Extracted records

※ ※ ※

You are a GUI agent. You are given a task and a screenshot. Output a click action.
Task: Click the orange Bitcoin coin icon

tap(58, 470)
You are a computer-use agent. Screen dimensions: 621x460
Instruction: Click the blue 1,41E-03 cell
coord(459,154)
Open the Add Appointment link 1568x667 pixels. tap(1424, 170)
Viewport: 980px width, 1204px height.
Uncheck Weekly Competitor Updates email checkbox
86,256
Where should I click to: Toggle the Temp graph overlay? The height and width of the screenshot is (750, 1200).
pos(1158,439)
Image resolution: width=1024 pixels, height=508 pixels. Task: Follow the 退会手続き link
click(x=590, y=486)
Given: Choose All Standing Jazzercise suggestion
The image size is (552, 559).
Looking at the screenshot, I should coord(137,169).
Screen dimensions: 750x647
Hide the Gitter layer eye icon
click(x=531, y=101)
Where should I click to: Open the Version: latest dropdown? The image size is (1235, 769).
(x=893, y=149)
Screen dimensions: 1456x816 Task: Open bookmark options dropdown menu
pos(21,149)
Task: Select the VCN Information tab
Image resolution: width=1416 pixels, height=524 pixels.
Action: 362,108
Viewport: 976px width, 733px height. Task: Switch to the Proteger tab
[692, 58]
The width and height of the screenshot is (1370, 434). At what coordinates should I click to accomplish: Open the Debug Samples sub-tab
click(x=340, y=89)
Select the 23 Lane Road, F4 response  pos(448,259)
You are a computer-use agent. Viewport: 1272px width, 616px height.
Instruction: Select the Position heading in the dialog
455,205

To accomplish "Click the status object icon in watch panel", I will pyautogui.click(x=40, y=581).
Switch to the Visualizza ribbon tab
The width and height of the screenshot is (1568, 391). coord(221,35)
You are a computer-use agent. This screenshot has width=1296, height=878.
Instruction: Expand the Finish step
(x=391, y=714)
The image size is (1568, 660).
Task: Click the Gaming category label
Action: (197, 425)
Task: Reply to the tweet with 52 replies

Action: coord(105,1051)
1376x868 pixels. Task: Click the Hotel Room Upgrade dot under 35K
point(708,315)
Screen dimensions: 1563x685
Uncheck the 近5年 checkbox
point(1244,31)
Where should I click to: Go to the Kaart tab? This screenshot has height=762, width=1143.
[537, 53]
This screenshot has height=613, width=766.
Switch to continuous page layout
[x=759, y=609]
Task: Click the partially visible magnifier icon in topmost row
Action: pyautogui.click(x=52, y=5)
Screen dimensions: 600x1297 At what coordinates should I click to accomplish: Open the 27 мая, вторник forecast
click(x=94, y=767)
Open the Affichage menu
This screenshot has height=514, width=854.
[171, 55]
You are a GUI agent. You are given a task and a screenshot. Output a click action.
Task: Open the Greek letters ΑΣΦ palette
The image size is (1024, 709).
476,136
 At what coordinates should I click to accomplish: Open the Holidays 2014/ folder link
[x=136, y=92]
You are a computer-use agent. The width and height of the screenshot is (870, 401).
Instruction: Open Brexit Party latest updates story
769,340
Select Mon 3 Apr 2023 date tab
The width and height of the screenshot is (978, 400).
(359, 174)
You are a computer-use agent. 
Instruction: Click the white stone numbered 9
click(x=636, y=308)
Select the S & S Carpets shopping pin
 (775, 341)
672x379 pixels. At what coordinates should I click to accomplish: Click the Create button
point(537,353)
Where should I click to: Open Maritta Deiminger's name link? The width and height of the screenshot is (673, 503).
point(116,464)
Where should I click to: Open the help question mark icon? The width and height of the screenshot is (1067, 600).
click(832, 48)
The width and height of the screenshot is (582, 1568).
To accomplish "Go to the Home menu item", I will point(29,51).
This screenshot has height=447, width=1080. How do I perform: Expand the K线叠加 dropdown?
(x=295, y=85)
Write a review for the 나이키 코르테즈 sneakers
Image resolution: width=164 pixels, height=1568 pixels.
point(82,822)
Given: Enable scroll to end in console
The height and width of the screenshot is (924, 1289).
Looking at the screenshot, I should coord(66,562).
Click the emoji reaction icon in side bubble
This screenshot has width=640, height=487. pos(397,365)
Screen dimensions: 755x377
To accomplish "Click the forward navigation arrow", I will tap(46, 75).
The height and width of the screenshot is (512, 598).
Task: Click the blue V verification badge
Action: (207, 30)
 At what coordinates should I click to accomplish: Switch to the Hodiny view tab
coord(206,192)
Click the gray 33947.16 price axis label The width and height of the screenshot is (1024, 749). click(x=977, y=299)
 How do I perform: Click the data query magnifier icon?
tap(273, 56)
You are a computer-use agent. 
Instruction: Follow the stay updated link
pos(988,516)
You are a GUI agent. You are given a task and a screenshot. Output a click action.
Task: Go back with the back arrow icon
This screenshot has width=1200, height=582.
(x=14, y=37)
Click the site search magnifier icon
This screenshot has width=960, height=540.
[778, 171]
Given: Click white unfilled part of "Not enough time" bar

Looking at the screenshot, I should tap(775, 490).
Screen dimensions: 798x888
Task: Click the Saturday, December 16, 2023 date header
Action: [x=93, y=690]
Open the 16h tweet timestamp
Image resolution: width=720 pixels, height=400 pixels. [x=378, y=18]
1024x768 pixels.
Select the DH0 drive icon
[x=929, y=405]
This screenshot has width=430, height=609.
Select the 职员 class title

※ ※ ※

_EXERCISE AIM:_ Check every line above for the word "computer" and copy those that have it.

_SOLUTION FOR THIS PROBLEM:_
You are a computer-use agent. Screen dimensions: 621x460
You are a computer-use agent. Viewport: 1272px width, 616px height.
You are a computer-use agent. This screenshot has width=1296, height=878.
You are a computer-use agent. The width and height of the screenshot is (870, 401).
You are a computer-use agent. 
You are a computer-use agent. 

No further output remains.